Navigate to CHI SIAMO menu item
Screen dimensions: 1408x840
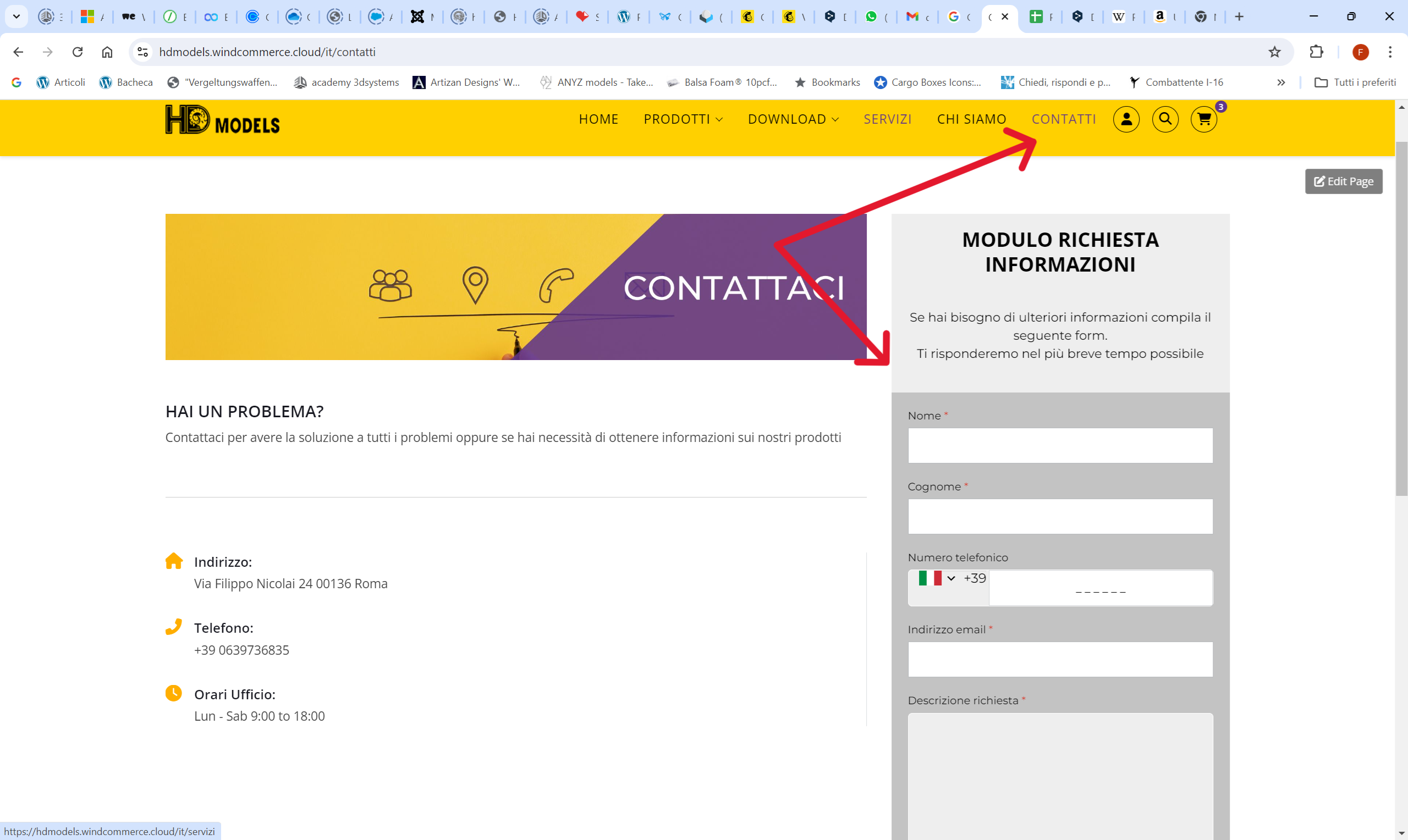pyautogui.click(x=971, y=119)
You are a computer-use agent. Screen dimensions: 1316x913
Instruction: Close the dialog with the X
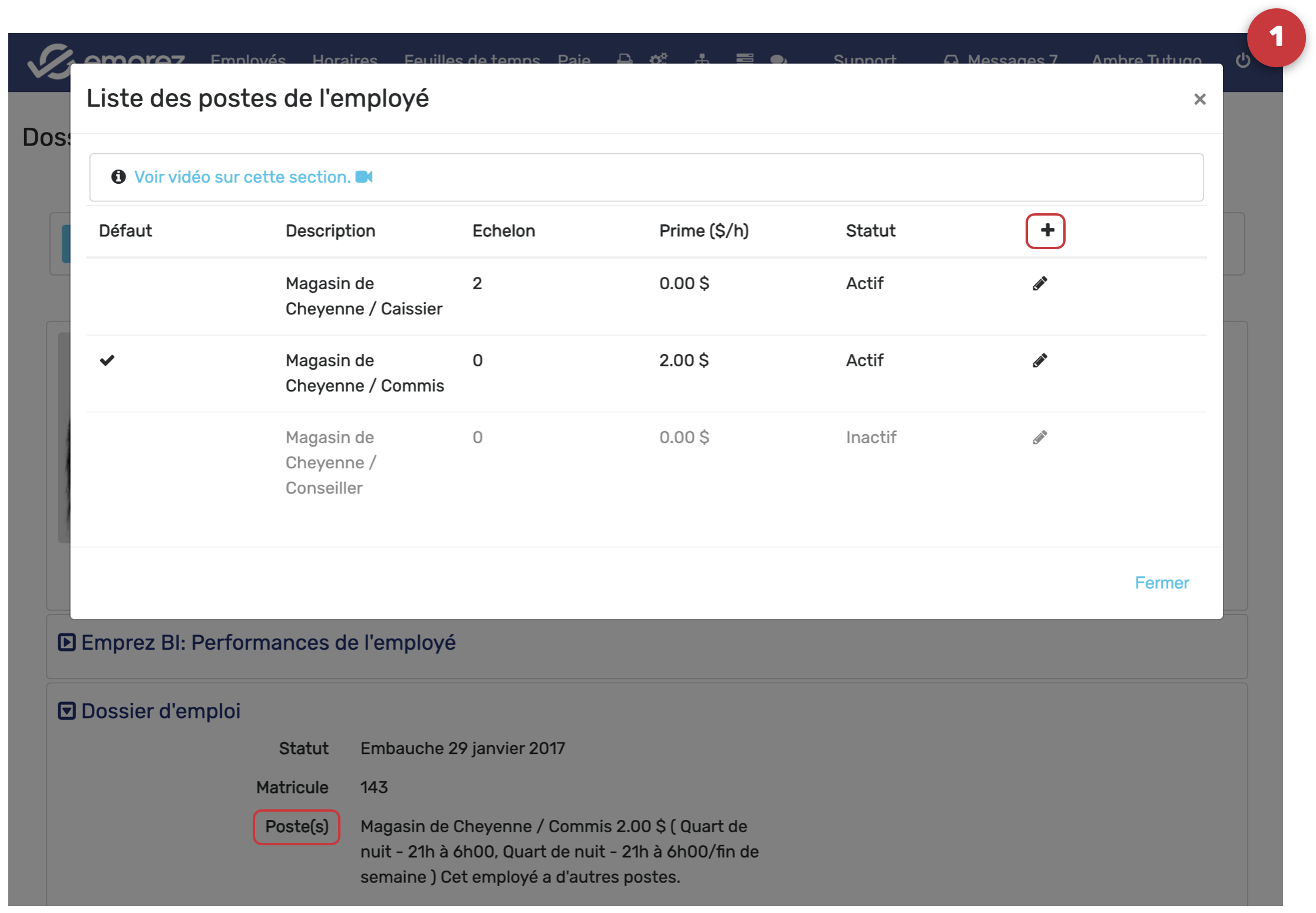pyautogui.click(x=1199, y=99)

▬▬▬

Work task
Retype the records above line for line and exactly, omitting their pictures.

Written answer
Navigate to CHI SIAMO menu item
Screen dimensions: 1408x840
pyautogui.click(x=971, y=119)
You are a computer-use agent. Screen dimensions: 1316x913
Instruction: Close the dialog with the X
pyautogui.click(x=1199, y=99)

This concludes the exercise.